Given text Block Start

In a purely feudal system, noble status is ABSOLUTELY INDEPENDENT of personal wealth. (a commoner can, in theory, be richer than a king. Of course, far before this would happen, the king would tax the bejeezus out of HIM, personally, and none of the other nobles, nor even the less-wealthy commoners, would strenuously object. Who in the US would have a problem if there were a 90% net worth tax levied against persons with a networth greater than $10 billion? ) This may not be true in particular realms (Noble status in some might be awarded based on personal wealth, for instance.)

>>>And I betcha in the FWL, LC/LA, and FS nobles would get in hot water for using too much tax money to fund their business ventures and/or failures.<<<

Depends on the planet. Even in these pseudo-democratic states, the nobility is not accountable to the common people. (The First Prince, for instance, may be bound by a constitution, but he is not subject to election or even impeachment.)

Given text Block End
Recorded information Block Start

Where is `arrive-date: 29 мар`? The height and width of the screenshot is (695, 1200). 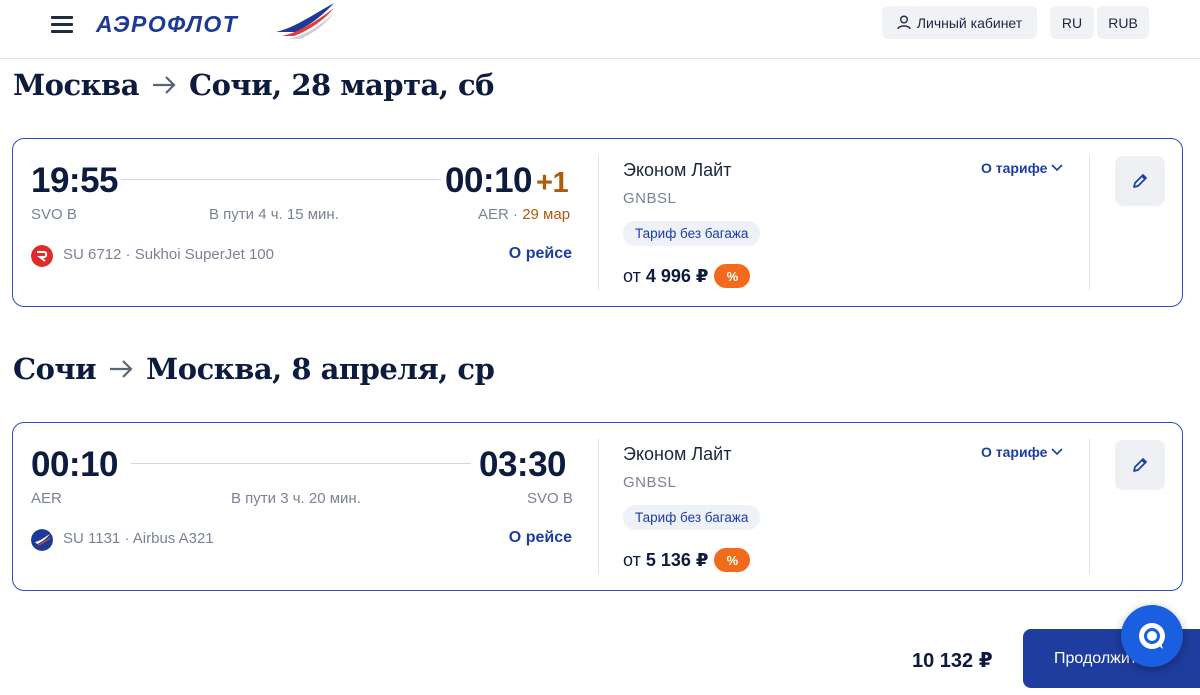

Recorded information Block End

* **Work request**:
Copy the feudal nobility text from "Depends on the" up to and including "or even impeachment.)", swapping "nobility" for "aristocracy".

* **Result**:
Depends on the planet. Even in these pseudo-democratic states, the aristocracy is not accountable to the common people. (The First Prince, for instance, may be bound by a constitution, but he is not subject to election or even impeachment.)